Potential downside effects of Basel III : lessons from previous Accords.

Wood, Christopher 16 September 2014 (has links)
The Basel III accord is the cornerstone of global financial reform efforts that seek to guard against the types of financial crisis seen in 2007/8. It requires banks to fund more of their activities with better-quality capital and, in so doing, attempts to assure that they are better able to absorb shocks that can lead to crises. However, capital requirements come with a range of costs, which could spark a slowdown in credit or a change in the types of lending banks engage in.
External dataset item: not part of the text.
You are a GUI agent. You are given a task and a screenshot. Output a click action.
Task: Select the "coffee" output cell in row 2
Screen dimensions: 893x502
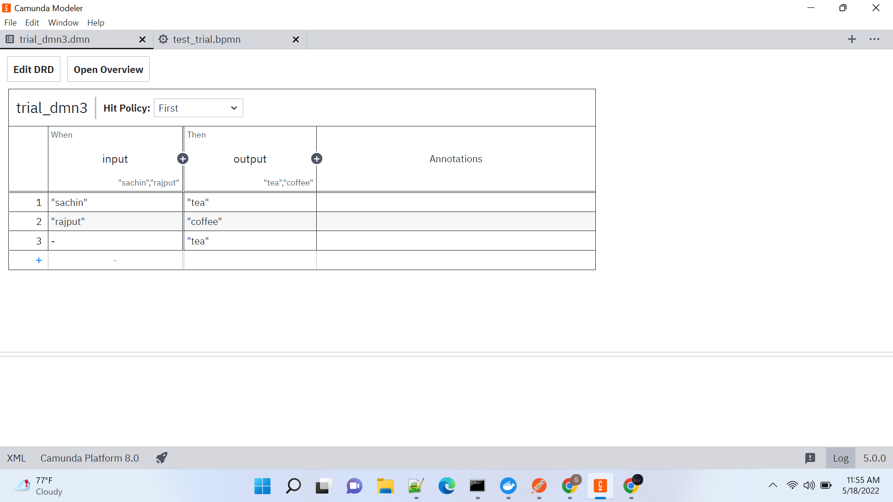tap(250, 222)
This paper conducts a comprehensive literature review of theoretical and empirical studies of the impacts of previous Accords, Basel I and Basel II, and attempts to draw lessons on possible downside effects of the latest iteration of the Basel Accord. It proceeds in three parts. Part 1 explores the history of the Basel Accords, exploring their theoretical basis and the evolution of the regulation into its current form. This section identifies two possible mechanisms by which capital regulation can negatively impact the broader economy: increasing capital costs and increasing risk aversion. Part 2 explores the potential for increased capital cost, while Part 3 examines the possibility of excessive risk aversion. In conclusion, the paper finds that while the potential for downside effects does exist, these are not likely to be significant, and seem particularly unlikely to have a major impact in the South African case.